Stored items from a collection:
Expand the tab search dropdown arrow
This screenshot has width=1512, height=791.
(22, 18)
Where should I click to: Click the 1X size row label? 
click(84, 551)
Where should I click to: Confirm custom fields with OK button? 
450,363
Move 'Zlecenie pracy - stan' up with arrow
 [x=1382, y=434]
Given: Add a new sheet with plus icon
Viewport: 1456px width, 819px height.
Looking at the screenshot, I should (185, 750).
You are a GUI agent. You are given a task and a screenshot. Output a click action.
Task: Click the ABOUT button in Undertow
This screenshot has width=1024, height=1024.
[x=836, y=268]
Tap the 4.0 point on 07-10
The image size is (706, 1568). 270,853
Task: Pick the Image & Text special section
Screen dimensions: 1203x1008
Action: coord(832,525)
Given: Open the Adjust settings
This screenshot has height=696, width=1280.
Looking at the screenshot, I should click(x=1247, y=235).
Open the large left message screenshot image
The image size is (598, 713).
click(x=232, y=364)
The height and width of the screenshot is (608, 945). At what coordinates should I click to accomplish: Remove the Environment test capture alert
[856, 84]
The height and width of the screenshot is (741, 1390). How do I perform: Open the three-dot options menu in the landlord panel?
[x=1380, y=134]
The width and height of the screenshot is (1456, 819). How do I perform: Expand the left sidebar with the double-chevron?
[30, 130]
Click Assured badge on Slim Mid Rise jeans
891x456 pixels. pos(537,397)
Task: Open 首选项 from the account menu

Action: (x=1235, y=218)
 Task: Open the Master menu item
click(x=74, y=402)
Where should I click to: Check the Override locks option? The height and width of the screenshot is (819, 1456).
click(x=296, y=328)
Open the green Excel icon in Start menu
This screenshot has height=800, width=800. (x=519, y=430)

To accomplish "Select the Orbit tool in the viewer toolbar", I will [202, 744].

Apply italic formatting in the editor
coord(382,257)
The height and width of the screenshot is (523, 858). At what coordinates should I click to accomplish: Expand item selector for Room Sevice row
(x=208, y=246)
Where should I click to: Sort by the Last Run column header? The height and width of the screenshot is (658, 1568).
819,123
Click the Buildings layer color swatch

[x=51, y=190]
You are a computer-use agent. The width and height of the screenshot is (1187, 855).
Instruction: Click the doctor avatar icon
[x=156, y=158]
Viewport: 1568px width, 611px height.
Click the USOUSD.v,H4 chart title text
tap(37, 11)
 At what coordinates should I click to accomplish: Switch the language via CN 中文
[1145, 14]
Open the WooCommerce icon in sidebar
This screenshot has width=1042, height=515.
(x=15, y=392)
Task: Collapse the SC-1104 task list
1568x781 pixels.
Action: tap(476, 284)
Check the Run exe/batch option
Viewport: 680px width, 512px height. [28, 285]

Instructions to follow:
Convert the lines above into a JSON list of strings with one string per line, omitting blank lines.

Written response:
[
  "Expand the tab search dropdown arrow",
  "This screenshot has width=1512, height=791.",
  "(22, 18)",
  "Where should I click to: Click the 1X size row label? ",
  "click(84, 551)",
  "Where should I click to: Confirm custom fields with OK button? ",
  "450,363",
  "Move 'Zlecenie pracy - stan' up with arrow",
  " [x=1382, y=434]",
  "Given: Add a new sheet with plus icon",
  "Viewport: 1456px width, 819px height.",
  "Looking at the screenshot, I should (185, 750).",
  "You are a GUI agent. You are given a task and a screenshot. Output a click action.",
  "Task: Click the ABOUT button in Undertow",
  "This screenshot has width=1024, height=1024.",
  "[x=836, y=268]",
  "Tap the 4.0 point on 07-10",
  "The image size is (706, 1568). 270,853",
  "Task: Pick the Image & Text special section",
  "Screen dimensions: 1203x1008",
  "Action: coord(832,525)",
  "Given: Open the Adjust settings",
  "This screenshot has height=696, width=1280.",
  "Looking at the screenshot, I should click(x=1247, y=235).",
  "Open the large left message screenshot image",
  "The image size is (598, 713).",
  "click(x=232, y=364)",
  "The height and width of the screenshot is (608, 945). At what coordinates should I click to accomplish: Remove the Environment test capture alert",
  "[856, 84]",
  "The height and width of the screenshot is (741, 1390). How do I perform: Open the three-dot options menu in the landlord panel?",
  "[x=1380, y=134]",
  "The width and height of the screenshot is (1456, 819). How do I perform: Expand the left sidebar with the double-chevron?",
  "[30, 130]",
  "Click Assured badge on Slim Mid Rise jeans",
  "891x456 pixels. pos(537,397)",
  "Task: Open 首选项 from the account menu",
  "Action: (x=1235, y=218)",
  " Task: Open the Master menu item",
  "click(x=74, y=402)",
  "Where should I click to: Check the Override locks option? The height and width of the screenshot is (819, 1456).",
  "click(x=296, y=328)",
  "Open the green Excel icon in Start menu",
  "This screenshot has height=800, width=800. (x=519, y=430)",
  "To accomplish \"Select the Orbit tool in the viewer toolbar\", I will [202, 744].",
  "Apply italic formatting in the editor",
  "coord(382,257)",
  "The height and width of the screenshot is (523, 858). At what coordinates should I click to accomplish: Expand item selector for Room Sevice row",
  "(x=208, y=246)",
  "Where should I click to: Sort by the Last Run column header? The height and width of the screenshot is (658, 1568).",
  "819,123",
  "Click the Buildings layer color swatch",
  "[x=51, y=190]",
  "You are a computer-use agent. The width and height of the screenshot is (1187, 855).",
  "Instruction: Click the doctor avatar icon",
  "[x=156, y=158]",
  "Viewport: 1568px width, 611px height.",
  "Click the USOUSD.v,H4 chart title text",
  "tap(37, 11)",
  " At what coordinates should I click to accomplish: Switch the language via CN 中文",
  "[1145, 14]",
  "Open the WooCommerce icon in sidebar",
  "This screenshot has width=1042, height=515.",
  "(x=15, y=392)",
  "Task: Collapse the SC-1104 task list",
  "1568x781 pixels.",
  "Action: tap(476, 284)",
  "Check the Run exe/batch option",
  "Viewport: 680px width, 512px height. [28, 285]"
]